Эллеферия смогла провернуть такой трюк? Набирается сил.
— И ты согласилась?
Напор сзади ослабел. Полотенце вновь поползло вниз. Сильные пальцы эльфийки принялись мять мою кожу. Массаж оказался очень кстати.
— Намекнула ей, что у меня есть парочка ловушек для духов, которые при некоторых модификациях сработают и на ней. Она растерялась и сбежала.
— Грубо.
— Эффективно.
— Вернёмся к могиканам. Аннавон хотел договориться с Триумвиратом, но у него не вышло. А посредником на переговорах был Людвиг ван Ранеховен?
Лишь краткая пауза выдала перемену в настроении Фаниэль. Голос её остался игривым, дыхание не сбилось, даже не остановилось продвижение полотенца.
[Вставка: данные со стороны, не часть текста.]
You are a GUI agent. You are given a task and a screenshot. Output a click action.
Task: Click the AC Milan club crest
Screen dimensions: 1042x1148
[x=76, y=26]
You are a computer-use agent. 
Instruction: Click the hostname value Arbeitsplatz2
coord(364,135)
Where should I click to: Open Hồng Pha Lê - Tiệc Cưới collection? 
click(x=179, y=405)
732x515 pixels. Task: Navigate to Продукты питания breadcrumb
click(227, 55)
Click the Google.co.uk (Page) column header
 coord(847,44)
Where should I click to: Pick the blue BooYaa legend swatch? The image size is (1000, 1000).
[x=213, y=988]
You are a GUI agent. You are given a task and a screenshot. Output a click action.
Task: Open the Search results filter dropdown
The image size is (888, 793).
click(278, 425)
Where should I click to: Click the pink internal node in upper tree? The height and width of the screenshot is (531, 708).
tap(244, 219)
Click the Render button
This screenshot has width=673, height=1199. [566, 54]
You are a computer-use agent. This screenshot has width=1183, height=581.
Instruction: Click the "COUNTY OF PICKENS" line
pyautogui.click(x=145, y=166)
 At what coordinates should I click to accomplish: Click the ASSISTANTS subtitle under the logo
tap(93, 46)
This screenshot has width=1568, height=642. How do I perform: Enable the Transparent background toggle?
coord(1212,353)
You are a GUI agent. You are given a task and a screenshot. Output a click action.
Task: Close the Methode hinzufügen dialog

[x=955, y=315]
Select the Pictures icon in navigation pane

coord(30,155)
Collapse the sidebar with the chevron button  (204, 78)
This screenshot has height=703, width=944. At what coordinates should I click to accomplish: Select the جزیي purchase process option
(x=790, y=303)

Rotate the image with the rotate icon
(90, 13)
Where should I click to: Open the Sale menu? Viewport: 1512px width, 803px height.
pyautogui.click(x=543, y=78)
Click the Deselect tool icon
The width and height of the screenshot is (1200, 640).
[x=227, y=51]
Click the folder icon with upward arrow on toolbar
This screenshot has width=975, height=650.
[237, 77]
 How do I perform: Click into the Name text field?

Когда тётушка хотела, она могла быть собранной.
Но эта мимолётная остановка сказала мне всё. В истории могикан и ван Ранеховен крылось большее, чем казалось на первый взгляд.
— Может быть, из тебя выйдет лучший лектор, чем из меня, — фыркнула эльфийка.
— У тебя есть то, чего никогда не будет у меня: свидетельство из первых рук. Ты была знакома с Людвигом?
— М-м-м… Не припомню. Разве что видела его на званом вечере однажды — мельком. Он не любил пышных сборищ.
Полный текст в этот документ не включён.